Strong on figurative work, it landed the young artist a commission
to illustrate the album cover for "Sammy Davis Jr. Live."
More album covers followed (for Rick Nelson, Neil Diamond, Natalie
Cole, Loretta Lynn, and Motorhead) as did numerous movie posters
(for John Wayne’s The Cowboys, Paul Newman’s Slap Shot, and Disney’s
Homeward Bound). These led to portrait commission from actor James
Garner, playwright Neil Simon, and the dental and law schools at
UCLA.
His heightened profile led Nelson back to the academic world when,
in 1974, the Art Center invited him to take over Don Putman’s painting
class. "I found I was a decent teacher," Nelson reflects.
Not that he always told over-confident students what they wanted
to hear: "Most young artists think, "Well, here I am!"
I tell them that there is no quick way of becoming an artist. I
don’t know anything you can excel at without working so hard that
it is beyond comprehension."
In 1990, the Academy of Art University in San Francisco hired Nelson
as its director of Fine Art, drawing and painting, a position
he still holds and to which he commuted weekly by plane for eight
years until he, his wife Anna, their daughter Sasha, and sons
Brendan and Ian finally moved to Sonoma County.
The
Sonoma move, however, had a more profound impetus than just the
need for an easier commute. The "art by committee" he’d
been successfully executing as a top-notch commercial illustrator
"started driving me crazy," admits Nelson. Travels in
Europe with Anna, as well as visits to museums in Los Angeles, had
exposed him to the works of great American Impressionists like William
Merritt Chase, Childe Hassam, William Paxton, John Singer Sargent,
as well as those of Swedish figurative master Anders Zorn and Spanish
Impressionist Joaquin Sorolla. "And here I was, going home
to work on a movie poster, when I just really wanted to paint,"
Nelson realized.
He’d always done eight to 10 paintings a year just for himself,
but in the late 1980s Nelson decided to take the summer off and
devote himself to painting.

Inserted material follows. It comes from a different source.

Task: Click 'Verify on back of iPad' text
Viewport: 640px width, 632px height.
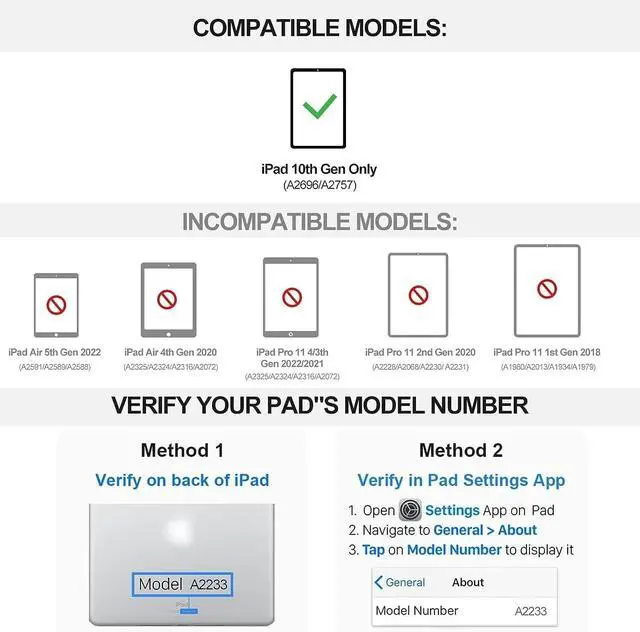Action: pyautogui.click(x=182, y=480)
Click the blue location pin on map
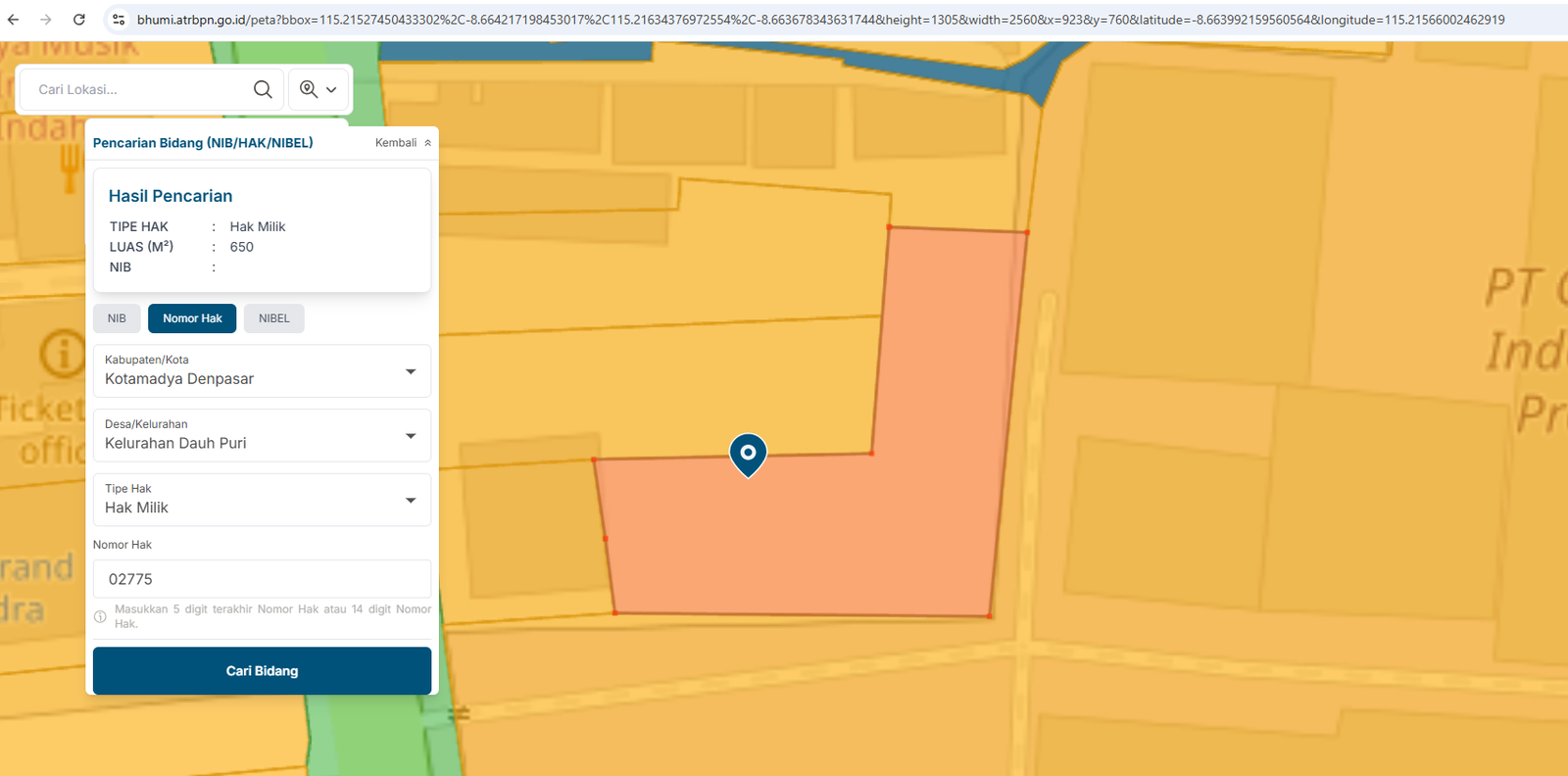The image size is (1568, 776). tap(748, 454)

The 10 works he finished during that
interlude led to his first gallery representation and a determination
to paint things he cared about full time.
As his canvas of vineyard workers suggest, Nelson cares about the
human figure and portraying it in unexpected way. Take, for example,
his recent dance studio series exemplified by DANCERS THREE (top),
which feature his daughter and two of her friends. Rather than executing
observe images of young women on toe or at the bare, Nelson, camera
in hand, "watched and waited as they took breaks," capturing
candid poses of graceful young women at their ease. "If you
ask a model to pose, it looks like a pose," he said.
The same approach applies to beach scenes as YOUTHFUL REFLECTIONS
(previous page, down), a contemporary tribute to the Three Graces.
The ability to evoke such eloquently simple, unposed moments is
also evident in other subjects Nelson favors, whether a Venice canal
scene such as OUT TO DRY (down) or the natural reverie of DINING
ALONE, which won him the 1997 Arts for the Parks competition’s Grand
Teton Natural History Award. Even in conventionally posed portrait
commissions, Nelson produced an image that feels vibrant with down-to-earth
humanity.
Reflecting on what he describes as his "multi-pronged career"
as illustrator, teacher, and painter of a wide range of subjects,
Nelson, now 56, shrugs, "I may just be one of those freaks
who enjoy that kind of diversity." In actuality, his wide-ranging
interests contribute to a freshness of outlook that illuminates
his works. "It’s a constant growing process for me,"
he observes. "I’m always more concerned about the next painting I’m doing than the one I just finished."